Bank of Canada Governor hints at rate cut

Bank of Canada Governor hints at rate cut
Derrick Penner
Vancouver Sun

VANCOUVER - Newly minted Bank of Canada Governor Mark Carney, in his first official speech Monday in Vancouver, carefully avoided straying from recent bank statements about the Canadian economy and instead talked about the growing force of globalization.

On the domestic front, Carney, speaking to a joint B.C. Chamber of Commerce and Business Council of B.C. audience, reiterated the bank's opinion that the U.S. economy will slow in 2008 and gradually recover after that.

He added that the Bank of Canada may need to respond with further cuts in the bank's key overnight interest rate, which stands at four per cent, beyond the quarter-point reductions in December and January.

"As I said recently, the timing and degree of that stimulus will be determined at future fixed announcement dates after we have conducted a thorough analysis of, and applied our judgment to, all information available to us at that time."

Carney, during a news conference, added that Canada will feel effects from the tightening of credit markets in the slowing U.S. economy.

However, he added that the Canadian economy is still in a position of "operating above its production capacity," largely because of strong domestic demand.

In his speech, Carney said domestic demand is being supported by increasing Canadian real incomes, which stem from gains in Canada's terms of trade with other countries, which in turn has been driven by globalization.

"The evolution of our terms of trade will depend importantly on demand from major emerging markets," Carney said.

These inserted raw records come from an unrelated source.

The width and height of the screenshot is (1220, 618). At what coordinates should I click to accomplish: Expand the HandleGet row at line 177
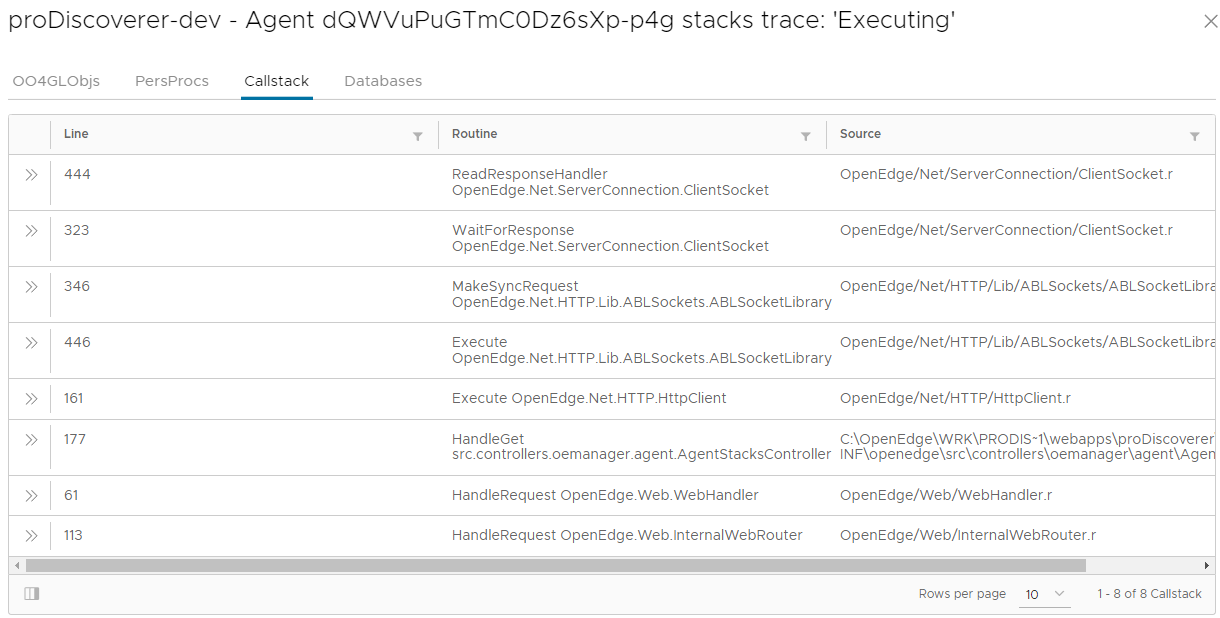pos(31,440)
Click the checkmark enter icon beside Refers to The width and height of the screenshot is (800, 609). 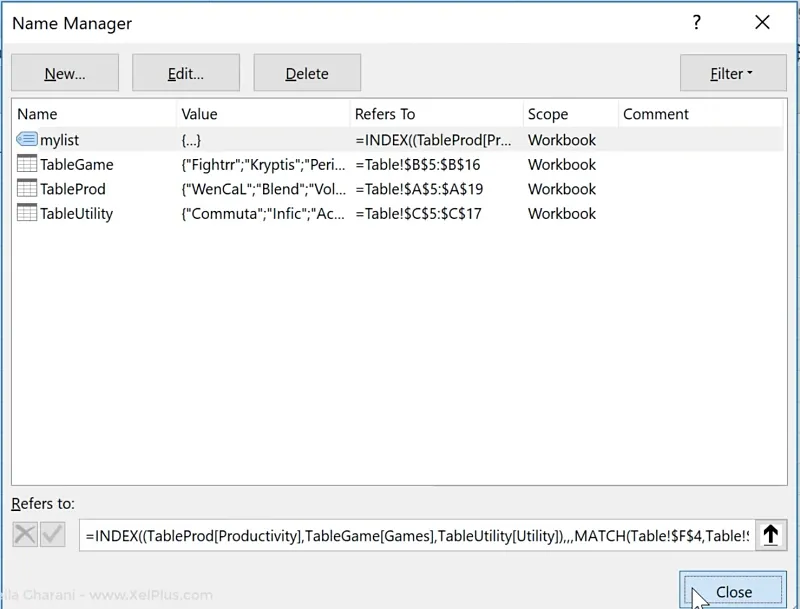coord(52,535)
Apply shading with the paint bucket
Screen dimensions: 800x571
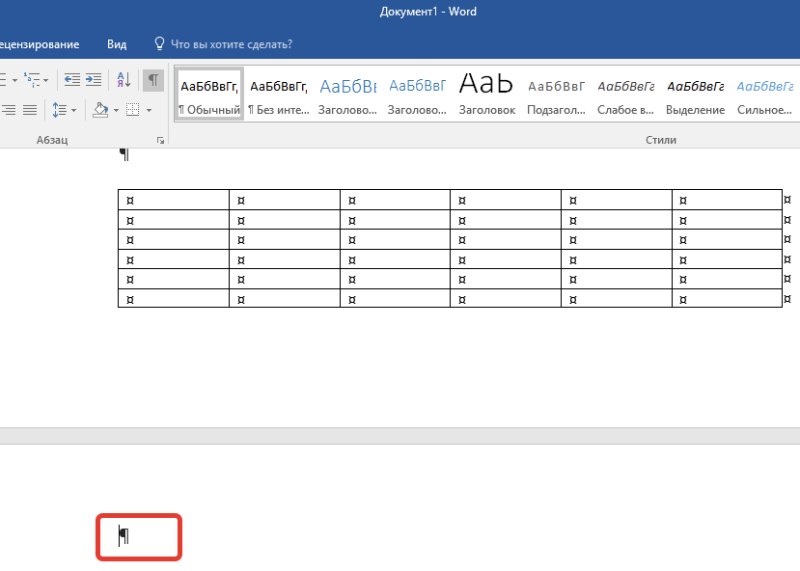(x=100, y=109)
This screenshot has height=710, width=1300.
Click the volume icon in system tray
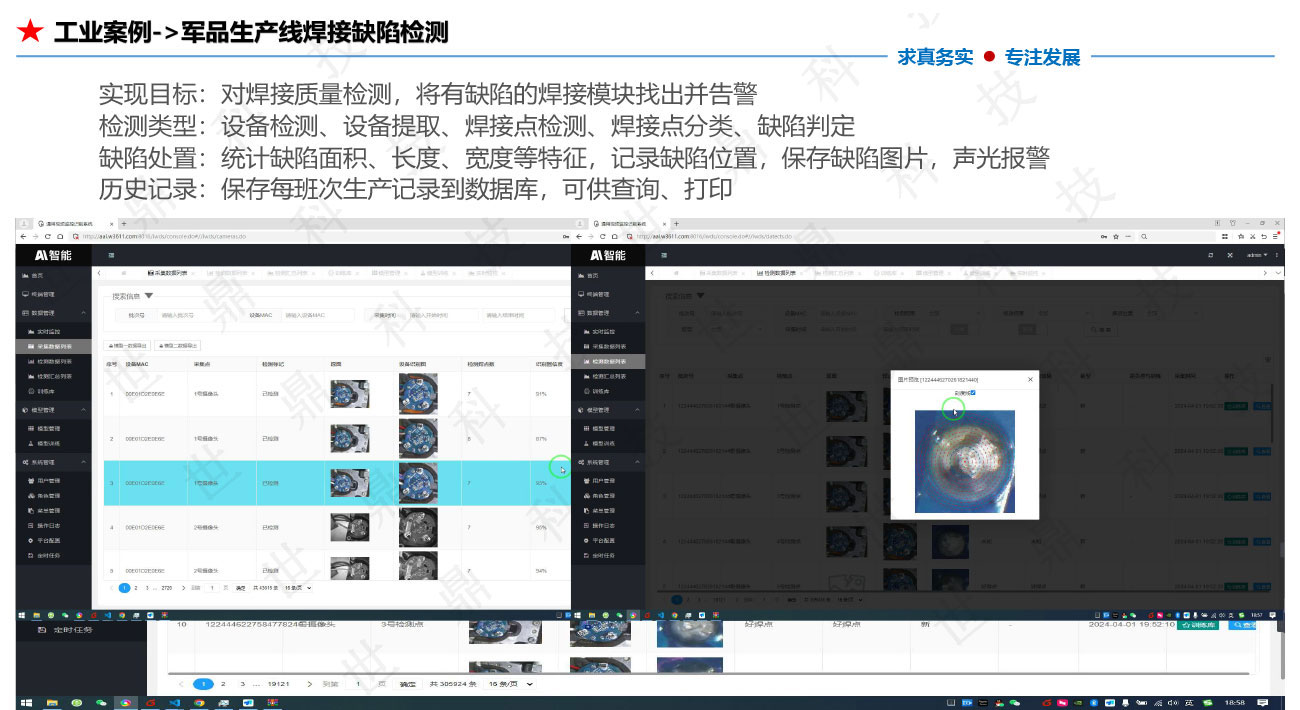click(1172, 702)
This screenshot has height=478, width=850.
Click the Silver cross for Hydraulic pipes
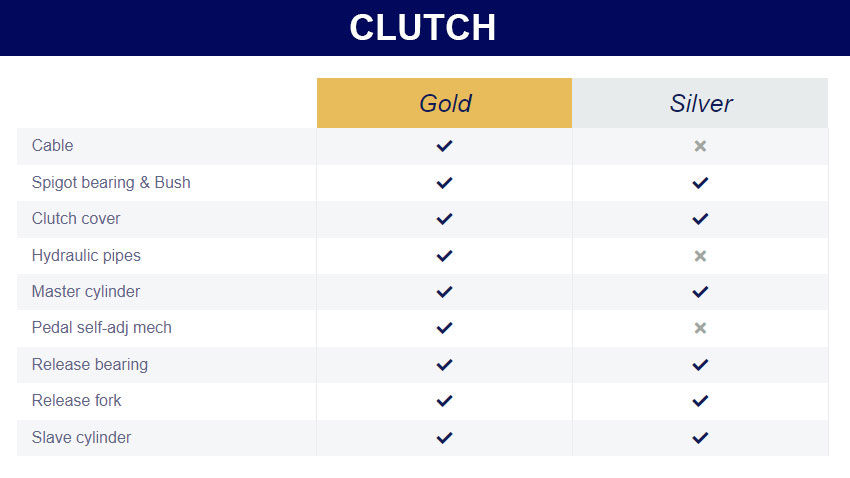(x=700, y=256)
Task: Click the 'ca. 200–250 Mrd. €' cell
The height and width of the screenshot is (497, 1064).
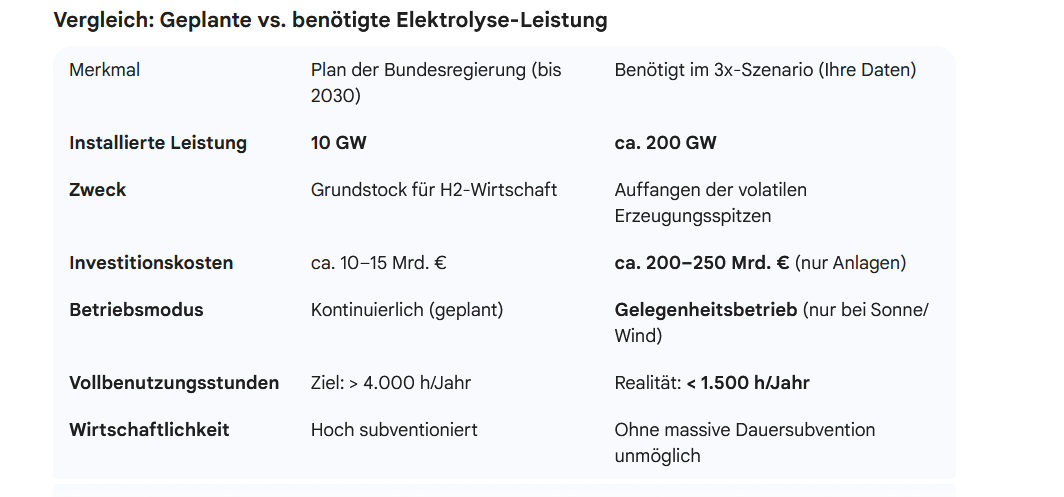Action: 702,263
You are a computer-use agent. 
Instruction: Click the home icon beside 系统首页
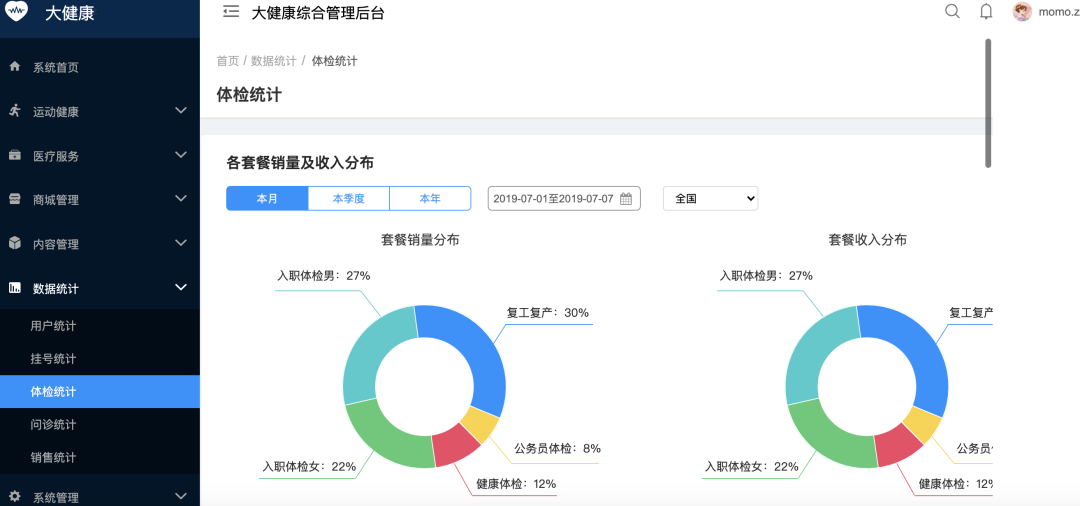click(15, 67)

"The impact from our terms of trade is one factor that could lead to stronger domestic demand growth than we had assumed," which will be a development the bank will "continue to watch closely."

Generally, Carney said Canada has "adjusted well" to big swings in its terms of trade while enjoying the benefits of globalization.

"The challenge for policy makers is to ensure that the benefits of globalization are maximized and widely shared," Carney added. "From the Bank of Canada's perspective, our challenge is to understand the various ways in which globalization affects both financial stability. . . and inflation."